When he started blaming robberies
on trees, you knew for sure
something was wrong.
This man who clipped hair,
who spent years shaving the necks
of cafeteria managers,
sweeping lost curls down drains,
this man who said, “It is always better
to cut off a little too much …”
You could say he transferred
one thing to another when he came home,
hair to leaves, only this time
he was cutting down whole bodies,
from the feet up, he wanted
to make those customers stumps.
“This tree drops purple balls
on the roof of my car.
That tree touches the rain gutter.
I don’t like blossoms, too much mess.
Trees take up the sky.
It’s my light, why share it?”
He said thieves struck more
on blocks where there were trees.
“The shade, you know. They like the dark.”

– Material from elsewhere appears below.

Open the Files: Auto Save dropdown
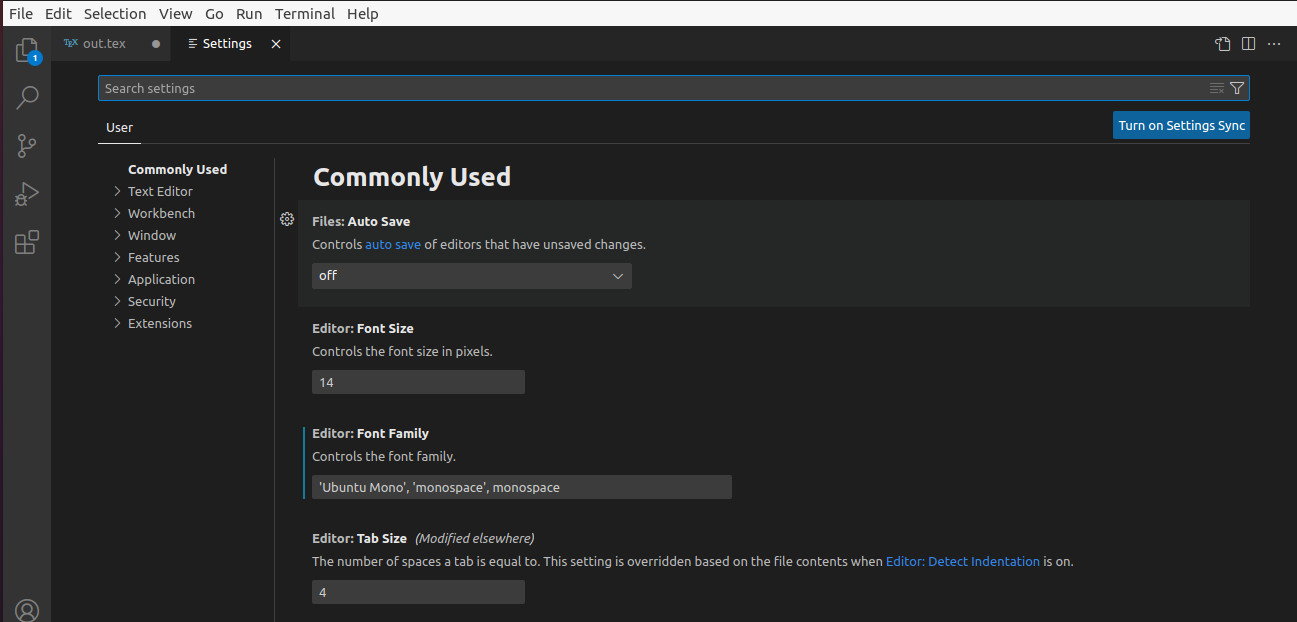The height and width of the screenshot is (622, 1297). (x=471, y=276)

You lived for days with the buzz of his chain-saw
searing off the last little branches of neighborly affection.
It was planting-season in the rest of the town
but your street received a crew-cut.
Two pecan trees that had taken half-a-century to rise
now stood like Mohawl Indians, shorn.
He gloated on his porch surrounded by amputations.
You caught him staring greedily
at the loose branches swinging over your roof.
Tomorrow, when everything was cut, what then?
He joked about running over cats
as the last chinaberry crashed,
as the truck came to gather arms and legs,
fingers waving their last farewell.
What stories did he tell himself,
this patriot of springtime,
and how did it feel to drown sprouting boulevards
with his bald bald heart?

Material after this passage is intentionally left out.